English football would not lose its “soul” if Wembley Stadium is sold, according to Football Association chairman Greg Clarke.
Well, he would say that, wouldn’t he, when there’s a possible £900 million deal at stake if the sale of the stadium to American billionaire Shahid Khan goes through.
But, according to Labour MP and former leader of Manchester city council Graham Stringer, English football – in the guise of its ruling body, the FA – sold its soul years ago. And at Manchester’s expense.
Mr Stringer, MP for Blackley and Broughton, who led the council from 1984 to 1996, accuses the FA of contemplating “the final betrayal”.
The MP’s anger with the FA goes back to the mid-1990s when the imminent closure of the old, clapped out Wembley Stadium sparked a contest among several cities – Birmingham, Sheffield, Bradford, London and Manchester – to build a new, national stadium.
The winner was set to take all – £100 million of Lottery funding from the Sports Council (now Sport England).
From the outset, Manchester was in pole position. The centrepiece of the city’s bid to stage the 2002 Olympic Games had been a futuristic 80,000 seat all-sports stadium that had been much admired by the International Olympic Committee. The decision to award the games to Sydney was announced in Monte Carlo 1993. Manchester went after the Commonwealth Games instead.
“When the national stadium issue arose, we had a cleared site with planning permission and a ready prepared, much admired stadium design and the Commonwealth Games on the way. We thought our bid was unbeatable,” says Mr Stringer.
Wembley, by contrast, did not have a prepared design and there were issues over the stadium’s ownership. The Sports Council, the FA and the ruling bodies of Rugby Union, Rugby League and athletics would judge the bids.
But on October 30th, 1995, the day the Sports Council had been expected to name the winning bid, they announced instead that the contest had been narrowed down to Wembley or Manchester and that a further three-to-six months of deliberation would be needed.
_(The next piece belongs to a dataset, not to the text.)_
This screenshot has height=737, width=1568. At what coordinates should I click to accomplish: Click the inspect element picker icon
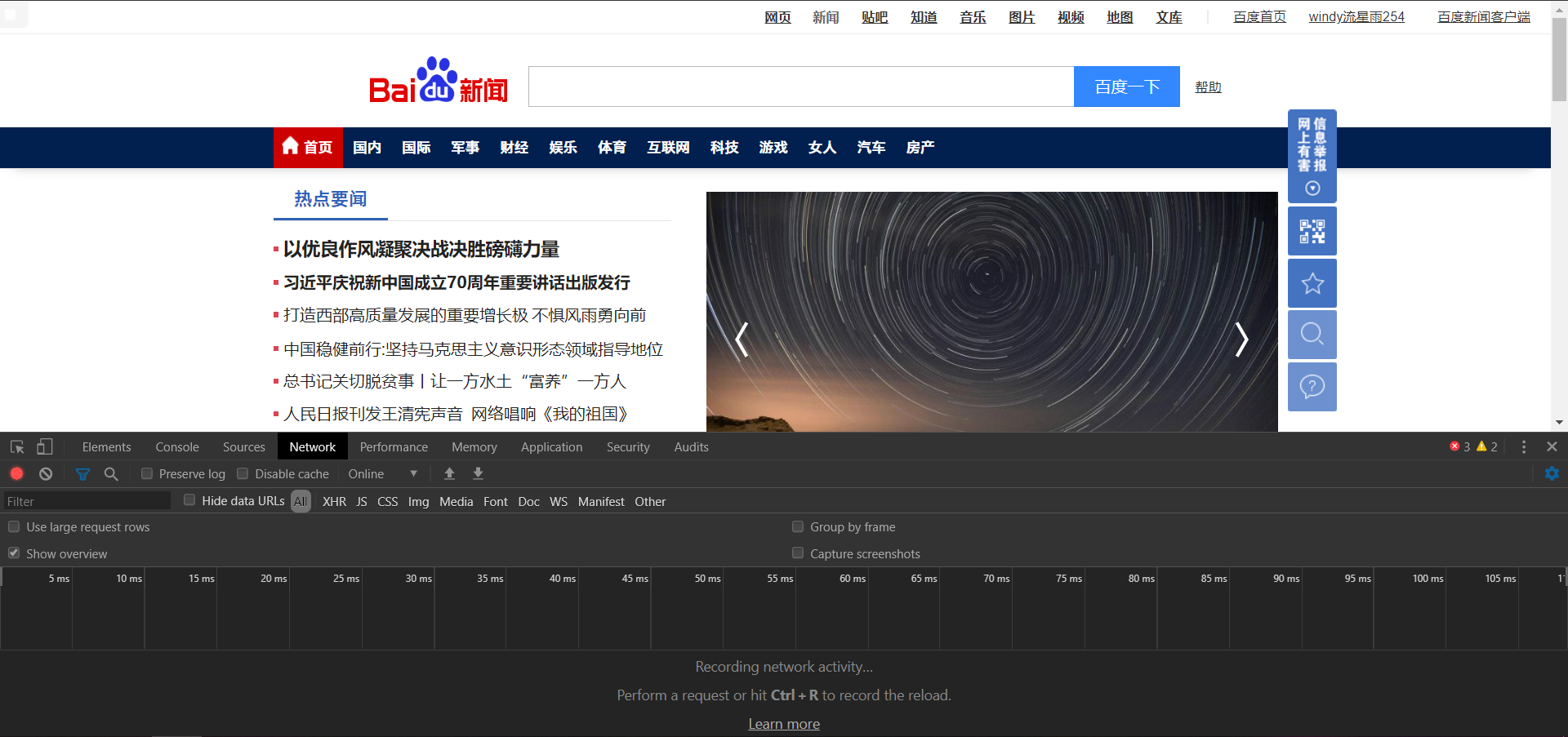click(x=17, y=447)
Sports Council chairman, Rodney Walker, said at the time: “This is a decision for the next 60 years. It is a decision about how to spend tens of millions of Lottery funding and we must be sure that public money is spent wisely.
“We have deliberated long and hard. But now that Manchester and Wembley realise they are in a very serious bid situation it will be possible to start tough negotiations which we couldn’t do before.”
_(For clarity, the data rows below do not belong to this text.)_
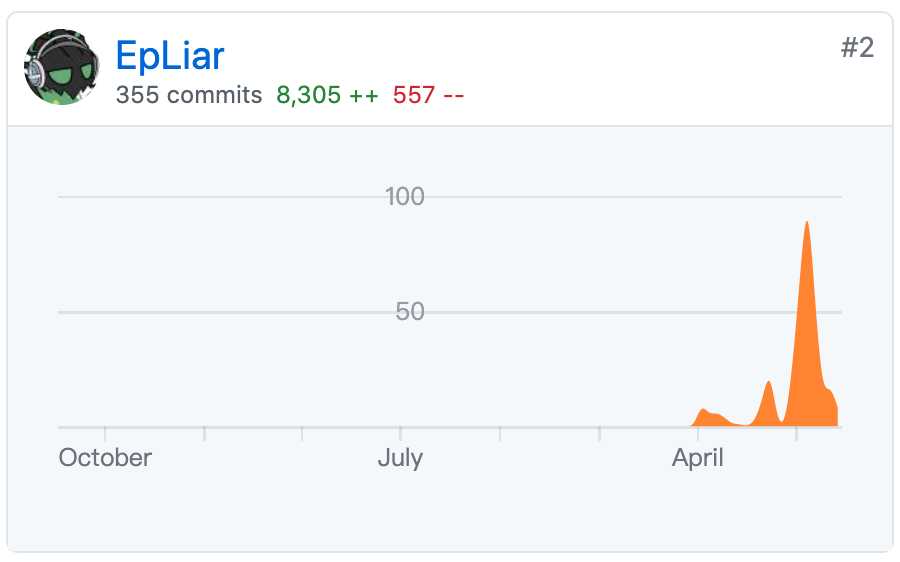Select the April x-axis label

point(698,458)
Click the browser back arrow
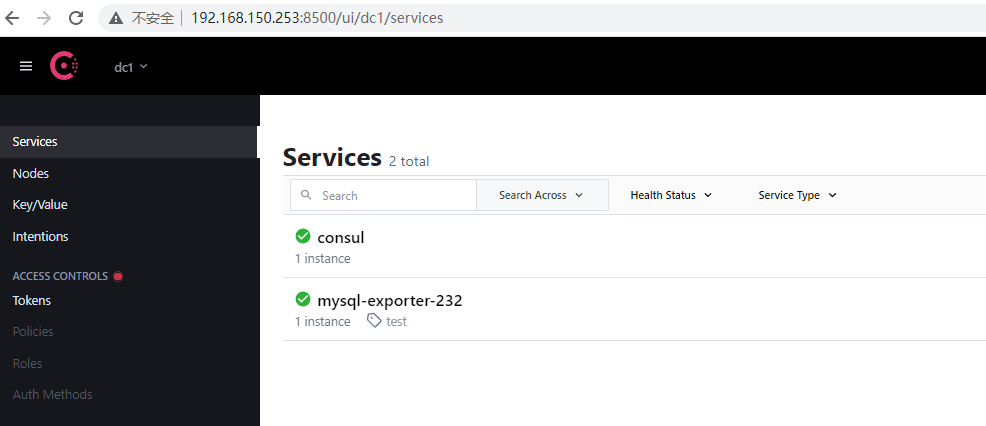 tap(13, 18)
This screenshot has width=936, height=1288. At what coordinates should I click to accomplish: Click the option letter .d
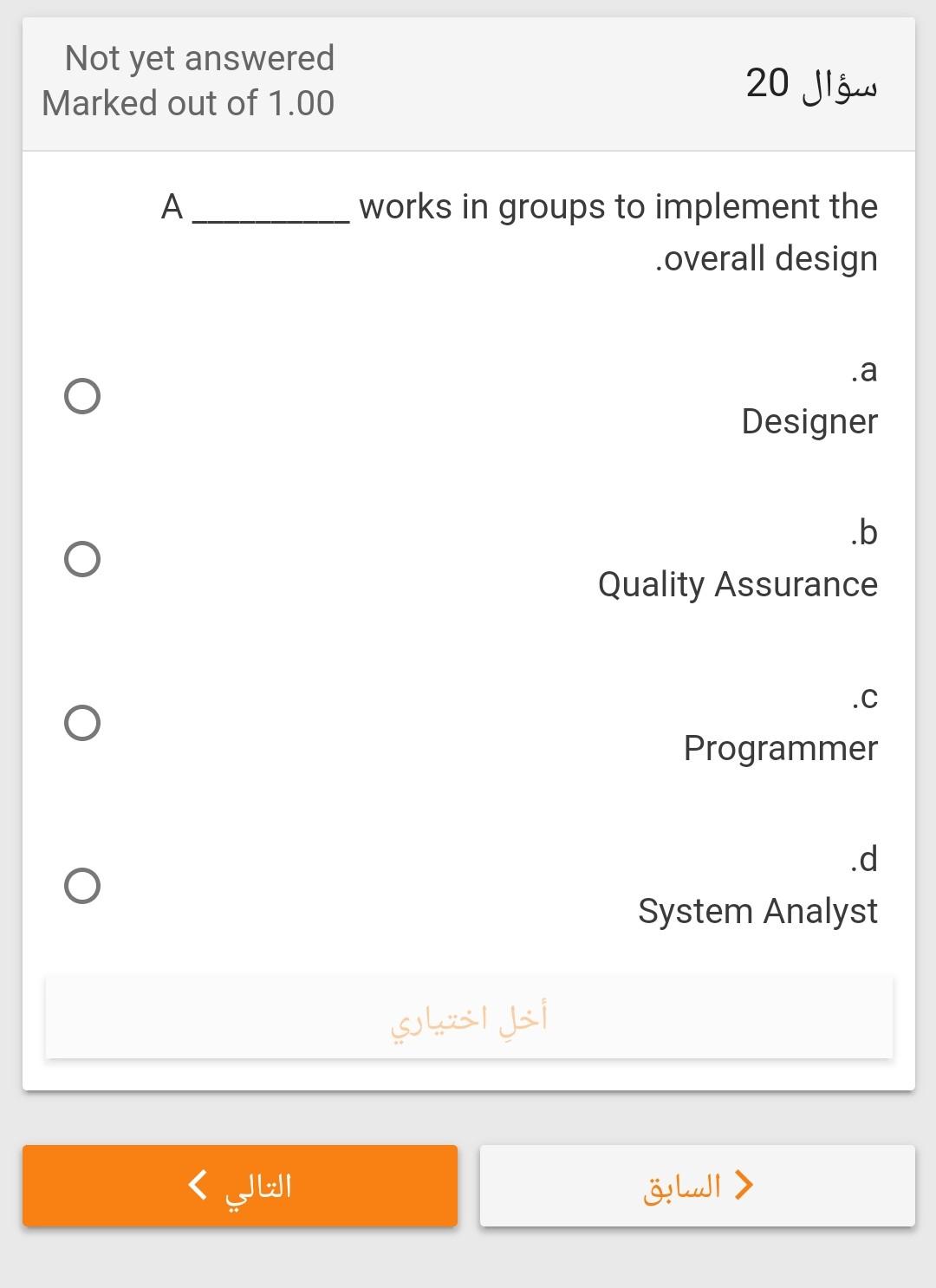863,859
The delay was to be a lot longer than six months. Suspicion grew in Manchester that the so-called contest had been a sham and the hiatus was designed to allow Wembley to get its act together.
Then, in 1999, one of the supposed “judges” – the FA – bought Wembley Stadium. Game over.
“The FA behaved like absolute shits,” raged Mr Stringer. “They were prejudiced from the start.
“They wanted to keep control of the fixture lists, FA Cup finals and semi finals and all England international matches as a monopoly to use as a supply of freebies for themselves and their cronies. That’s putting it at its most cynical, but there’s a significant base of the establishment ready to buy into that. It’s the great untold story.”
Most accounts of what became the long drawn out national scandal over Wembley – the FA being allowed to renege on the original equipment for all-sports stadium including a running track; its out-of-control budget running to £750 million and failure to meet construction deadlines – begin in 1999.
In fact, this unsavoury saga began four years earlier and the way Manchester and sports fans throughout the country were cheated has been airbrushed from history.
Mr Stringer said: “We had our 80,000-seat proposal costed at £150 million. Even if it had run over budget – which the smaller Commonwealth Games version did not – it would still have been only a fraction of the cost of Wembley.”
It is understood that Mr Khan – who also owns Championship team Fulham and American NFL gridiron football side Jacksonville Jaguars – would pay £600m for Wembley Stadium and the FA will continue to run the Club Wembley hospitality business, valued at £300m.
The FA chairman says Mr Khan’s bid has arisen from the Jaguars’ annual use of the stadium since 2013 and their “positive experiences of playing at Wembley.”
Despite Mr Stringer’s criticism of the FA’s conduct, he sees a sale of Wembley as a possible opportunity to end the “outrage” of teams based in the north of England and their fans being forced to travel to London for FA Cup semi-final matches which used to be played at neutral grounds convenient to both.
He said: “I think there’s a case for the play-offs to continue at Wembley – its a day out for fans of clubs never likely to play at the national stadium in the normal course of events. But ripping off northern supporters following their teams in cup semi-finals is an outrage.
“Perhaps selling the stadium to Mr Khan will enable the Wembley’s monopoly on England International matches to be broken as well.”